*TASK*: Each of the entries below is to be written out exactly, and the images skipped.

*EXERCISE MATERIAL*:
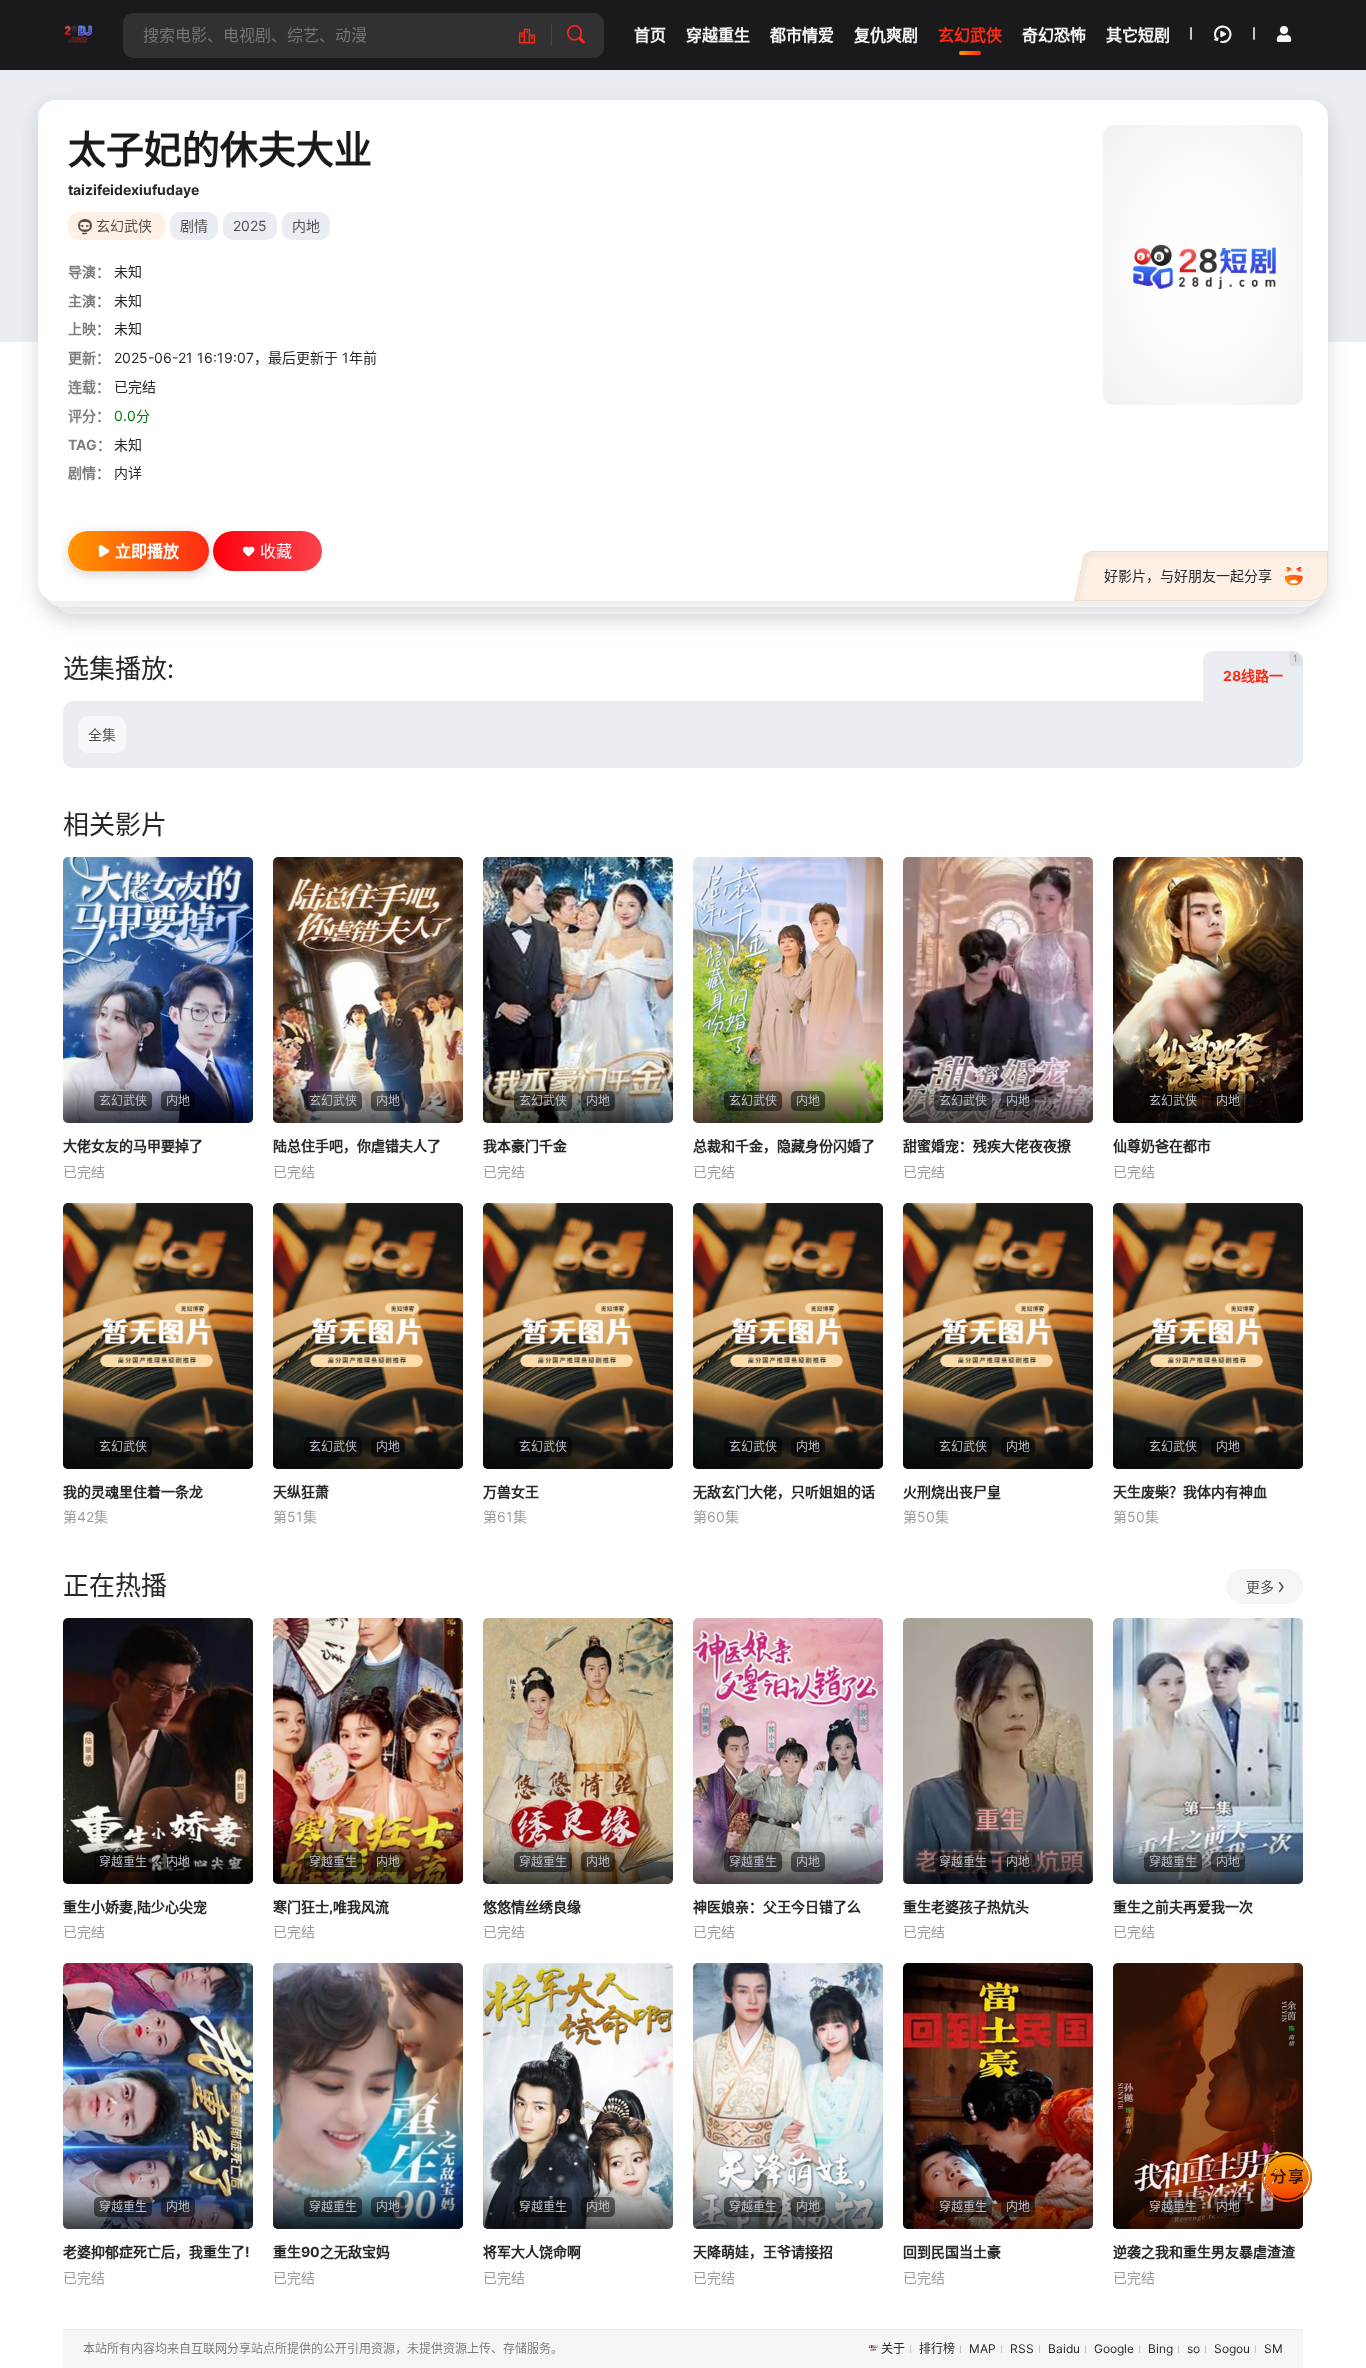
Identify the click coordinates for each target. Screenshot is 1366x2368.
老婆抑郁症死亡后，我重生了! (156, 2251)
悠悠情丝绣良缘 (532, 1906)
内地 (306, 225)
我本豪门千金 (525, 1145)
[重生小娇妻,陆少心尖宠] (158, 1751)
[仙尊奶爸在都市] (1208, 990)
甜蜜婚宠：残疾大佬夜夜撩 (987, 1145)
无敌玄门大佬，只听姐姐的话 (784, 1491)
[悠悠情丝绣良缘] (578, 1751)
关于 (893, 2348)
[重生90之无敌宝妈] (368, 2096)
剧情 (194, 225)
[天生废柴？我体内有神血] (1208, 1336)
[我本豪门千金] (578, 990)
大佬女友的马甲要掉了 (133, 1145)
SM (1273, 2348)
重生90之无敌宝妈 (331, 2251)
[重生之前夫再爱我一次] (1208, 1751)
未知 (128, 271)
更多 (1260, 1586)
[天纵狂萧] (368, 1336)
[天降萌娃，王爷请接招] (788, 2096)
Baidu (1064, 2348)
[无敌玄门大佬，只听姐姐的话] (788, 1336)
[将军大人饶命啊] (578, 2096)
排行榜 (937, 2348)
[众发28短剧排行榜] (537, 35)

*EXERCISE SOLUTION*:
Identify the click coordinates for each target. Screenshot is 1366x2368.
老婆抑郁症死亡后，我重生了! (156, 2251)
悠悠情丝绣良缘 (532, 1906)
内地 (306, 225)
我本豪门千金 (525, 1145)
[重生小娇妻,陆少心尖宠] (158, 1751)
[仙尊奶爸在都市] (1208, 990)
甜蜜婚宠：残疾大佬夜夜撩 (987, 1145)
无敌玄门大佬，只听姐姐的话 (784, 1491)
[悠悠情丝绣良缘] (578, 1751)
关于 (893, 2348)
[重生90之无敌宝妈] (368, 2096)
剧情 (194, 225)
[天生废柴？我体内有神血] (1208, 1336)
[我本豪门千金] (578, 990)
大佬女友的马甲要掉了 (133, 1145)
SM (1273, 2348)
重生90之无敌宝妈 (331, 2251)
[重生之前夫再爱我一次] (1208, 1751)
未知 (128, 271)
更多 (1260, 1586)
[天纵狂萧] (368, 1336)
[天降萌娃，王爷请接招] (788, 2096)
Baidu (1064, 2348)
[无敌玄门大佬，只听姐姐的话] (788, 1336)
[将军大人饶命啊] (578, 2096)
排行榜 (937, 2348)
[众发28短剧排行榜] (537, 35)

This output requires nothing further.